Entre a matéria de facto e a matéria de direito existe uma relação nítida relação de interdependência e de delimitação recíproca, especialmente na sua confluência para a obtenção de uma decisão num caso concreto. A delimitação da matéria de facto em função da matéria de direito é patente, dado que os factos são recortados e escolhidos nos acontecimentos naturais ou sociais segundo a sua relevância jurídica, i.e., segundo a sua relevância para cada uma das soluções plausíveis da questão de direito (artº 511 nº 1 do CPC).

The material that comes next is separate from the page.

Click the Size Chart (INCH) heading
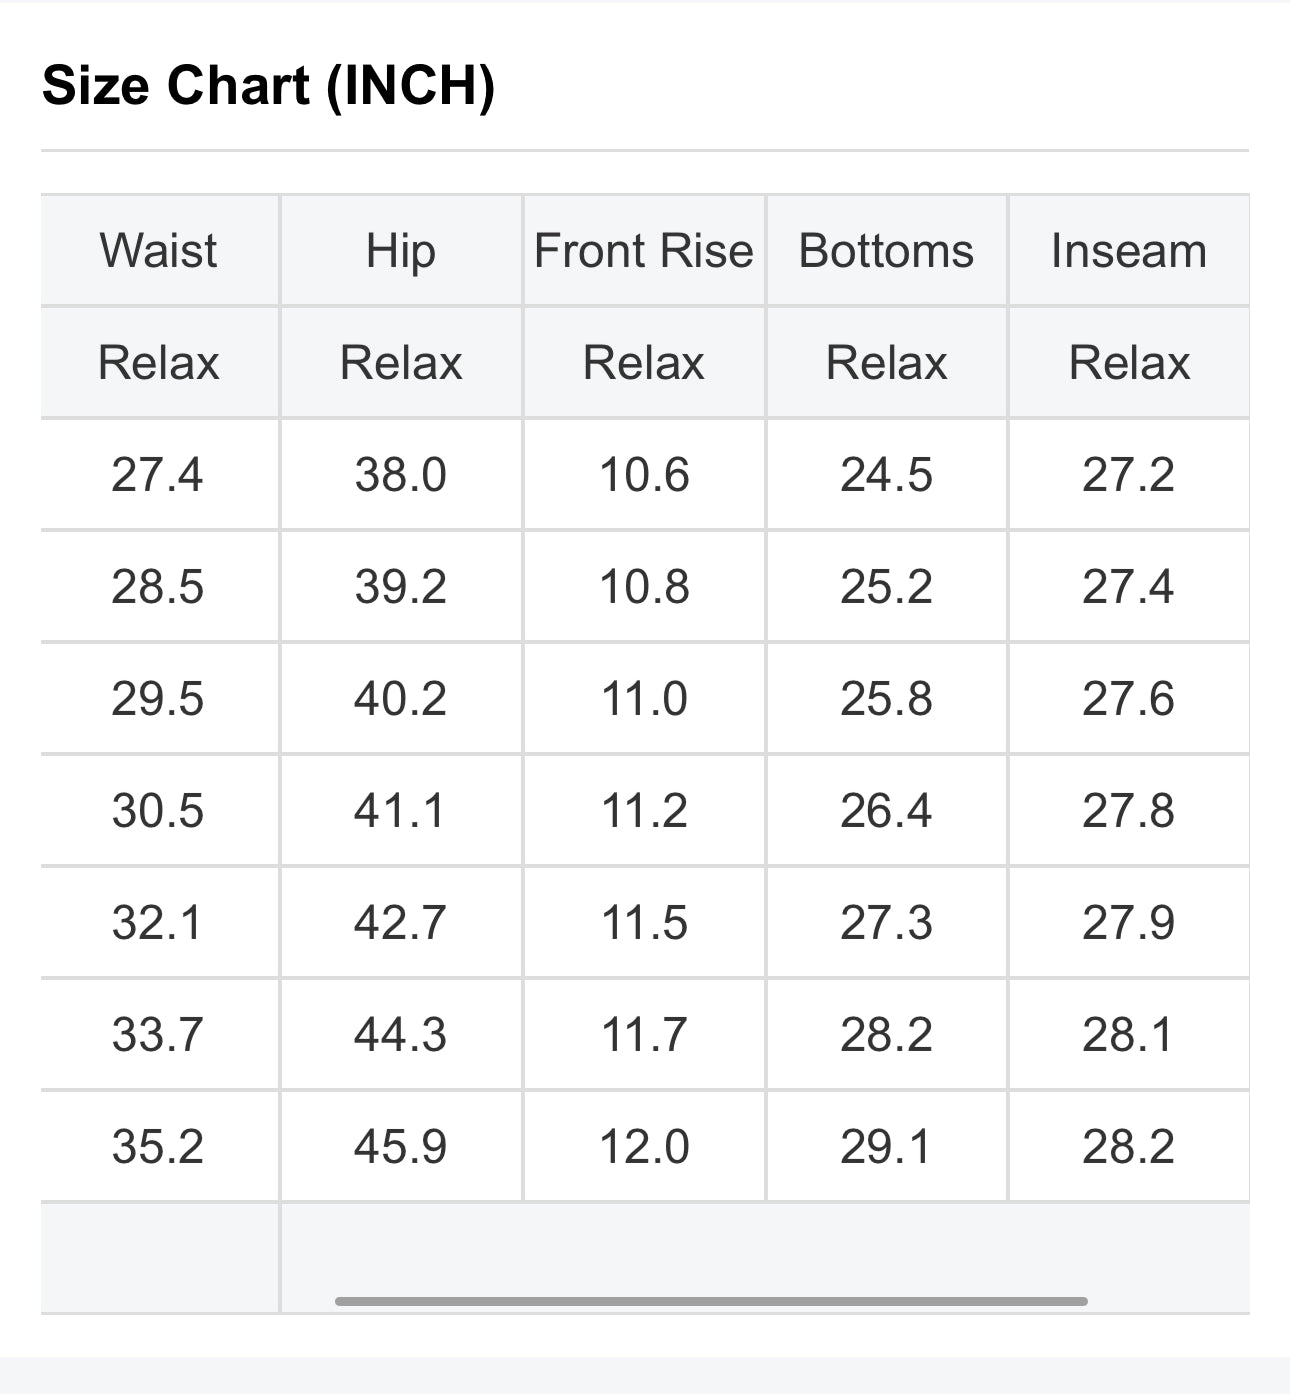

Esta constatação permite, metodologicamente, que a abordagem dos problemas enunciados se abra com a determinação dos pressupostos da aquisição tabular e com o recorte dos poderes de controlo desta Relação relativamente à decisão da matéria de facto. De resto, esta metodologia pode também justificar-se pela circunstância de a resposta dada ao problema do error in iudicando, por erro sobre o objecto da prova, ser susceptível de prejudicar o conhecimento do objecto do recurso representado pelo error in procedendo em que resolve a arguição da nulidade da decisão recorrida (artº 660 nº 2 do CPC).

3.2.

Pressupostos da aquisição tabular.

O registo predial tem essencialmente por escopo dar publicidade aos direitos reais inerentes às coisas imóveis: pretende-se patentear a história da situação jurídica da coisa, desde a data da descrição até á actualidade (artº 1 Código de Registo...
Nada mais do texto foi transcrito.